This discussion is archived
4 Replies Latest reply: Jul 19, 2013 2:24 PM by Barbara Boehmer RSS

String comparison using regex

23fbd40c-af91-4ac9-aade-c8afeec630bd Newbie
Currently Being Moderated

I try to develop a string compare with tiny substrings to have a value for similarity.

That is not a problem if you use loops. But I wanted to do so with (recursive) RegEx.

 

An example:

If I have the two Names 'Indiana Jones' and 'John Dow'. I then want to count these substring which are identically.

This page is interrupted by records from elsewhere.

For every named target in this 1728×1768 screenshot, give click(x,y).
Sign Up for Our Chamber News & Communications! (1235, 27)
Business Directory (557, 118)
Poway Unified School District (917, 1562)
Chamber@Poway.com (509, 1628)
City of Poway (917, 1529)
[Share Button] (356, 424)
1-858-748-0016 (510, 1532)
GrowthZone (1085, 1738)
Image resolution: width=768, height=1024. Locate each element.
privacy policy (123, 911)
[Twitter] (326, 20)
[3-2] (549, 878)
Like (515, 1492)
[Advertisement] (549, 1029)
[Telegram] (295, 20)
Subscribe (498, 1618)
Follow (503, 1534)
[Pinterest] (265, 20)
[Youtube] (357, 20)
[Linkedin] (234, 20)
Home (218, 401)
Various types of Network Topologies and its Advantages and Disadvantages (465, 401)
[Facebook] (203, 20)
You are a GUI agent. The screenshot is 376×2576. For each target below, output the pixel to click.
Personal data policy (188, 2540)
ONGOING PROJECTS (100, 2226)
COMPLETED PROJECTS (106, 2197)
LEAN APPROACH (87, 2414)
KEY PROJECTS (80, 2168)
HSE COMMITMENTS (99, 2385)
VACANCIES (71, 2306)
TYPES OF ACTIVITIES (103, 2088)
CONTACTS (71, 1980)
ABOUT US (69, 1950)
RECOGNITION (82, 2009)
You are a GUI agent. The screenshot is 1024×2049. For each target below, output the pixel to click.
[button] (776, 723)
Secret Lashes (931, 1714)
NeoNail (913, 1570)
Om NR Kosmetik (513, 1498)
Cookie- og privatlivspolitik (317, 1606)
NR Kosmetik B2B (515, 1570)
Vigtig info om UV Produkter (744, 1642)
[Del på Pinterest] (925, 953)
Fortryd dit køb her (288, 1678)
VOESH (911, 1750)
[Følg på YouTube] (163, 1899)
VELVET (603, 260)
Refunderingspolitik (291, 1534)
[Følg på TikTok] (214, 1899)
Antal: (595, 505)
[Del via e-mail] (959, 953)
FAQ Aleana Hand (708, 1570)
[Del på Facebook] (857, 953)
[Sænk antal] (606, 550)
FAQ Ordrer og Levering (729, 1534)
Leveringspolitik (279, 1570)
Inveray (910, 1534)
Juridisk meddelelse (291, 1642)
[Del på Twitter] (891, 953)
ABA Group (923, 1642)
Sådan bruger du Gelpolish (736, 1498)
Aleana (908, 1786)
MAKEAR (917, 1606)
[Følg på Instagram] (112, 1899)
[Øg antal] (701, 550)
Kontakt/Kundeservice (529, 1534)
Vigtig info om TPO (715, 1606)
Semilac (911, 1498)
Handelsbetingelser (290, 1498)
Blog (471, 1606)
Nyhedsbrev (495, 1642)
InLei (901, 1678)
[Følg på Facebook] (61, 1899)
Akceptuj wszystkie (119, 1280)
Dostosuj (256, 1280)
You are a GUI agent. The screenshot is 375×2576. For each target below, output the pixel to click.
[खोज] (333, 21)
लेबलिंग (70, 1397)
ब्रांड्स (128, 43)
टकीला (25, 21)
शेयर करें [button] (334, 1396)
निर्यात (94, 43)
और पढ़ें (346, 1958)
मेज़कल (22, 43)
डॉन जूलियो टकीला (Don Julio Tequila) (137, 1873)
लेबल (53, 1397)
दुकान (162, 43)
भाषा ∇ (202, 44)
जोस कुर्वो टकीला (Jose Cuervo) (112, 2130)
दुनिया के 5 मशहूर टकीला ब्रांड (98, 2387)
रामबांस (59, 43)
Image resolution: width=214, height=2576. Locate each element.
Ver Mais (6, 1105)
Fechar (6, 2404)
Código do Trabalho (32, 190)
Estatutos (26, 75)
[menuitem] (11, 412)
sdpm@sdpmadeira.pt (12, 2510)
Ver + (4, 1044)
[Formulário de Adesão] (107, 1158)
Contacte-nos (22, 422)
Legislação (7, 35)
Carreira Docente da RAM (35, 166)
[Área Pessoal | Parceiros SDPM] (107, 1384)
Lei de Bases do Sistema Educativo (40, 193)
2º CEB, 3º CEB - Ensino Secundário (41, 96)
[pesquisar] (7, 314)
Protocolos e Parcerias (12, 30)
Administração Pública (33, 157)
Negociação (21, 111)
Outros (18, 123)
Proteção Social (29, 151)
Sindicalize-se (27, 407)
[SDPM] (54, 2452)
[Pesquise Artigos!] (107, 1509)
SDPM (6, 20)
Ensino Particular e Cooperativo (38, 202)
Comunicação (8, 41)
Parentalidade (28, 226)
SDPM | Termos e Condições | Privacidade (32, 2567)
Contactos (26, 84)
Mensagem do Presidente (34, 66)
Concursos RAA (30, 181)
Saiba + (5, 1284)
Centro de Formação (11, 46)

next you cut each name in two letter substrings like 'In', 'nd', 'di', 'ia', 'an', 'na', 'Jo', 'on', 'ne', 'es' and 'Jo', 'oh', 'hn', 'Do', 'ow'. Now I want do count the identical substrings out of MAX(COUNT(substrings_name1),COUNT(substrings_name1)). So I have a value for comparison.

 

Does anybody have an idea how the RegEx have to look like.

 

Many thanks in advance.

Steffen

  • 1. Re: String comparison using regex
    Barbara Boehmer Oracle ACE
    Currently Being Moderated

    If you are trying to create a function to count the identical two-character sub-strings between two strings and return the percentage of total sub-strings in the longest of the strings, then the following demonstrates a couple of methods.  I did not include two-character strings with a space, as in the examples that you provided.  It also shows the results for other methods of comparing names or strings using the utl_match package.

     

    SCOTT@orcl_11gR2> CREATE OR REPLACE FUNCTION string_compare

      2    (p_string1     IN VARCHAR2,

      3      p_string2     IN VARCHAR2)

      4    RETURN            NUMBER

      5  AS

      6    v_similarity        NUMBER;

      7  BEGIN

      8    SELECT ROUND ((COUNT(*) /

      9          GREATEST

    10            (LENGTH (p_string1) - 1 - (REGEXP_COUNT (p_string1, ' ') * 2),

    11             LENGTH (p_string2) - 1 - (REGEXP_COUNT (p_string2, ' ') * 2)))

    12          * 100)

    13    INTO   v_similarity

    14    FROM   (SELECT SUBSTR (p_string1, COLUMN_VALUE, 2) string1

    15             FROM   DUAL,

    16                TABLE

    17              (CAST

    18                 (MULTISET

    19                    (SELECT LEVEL

    20                     FROM   DUAL

    21                     CONNECT BY LEVEL <= (LENGTH (p_string1) - 1))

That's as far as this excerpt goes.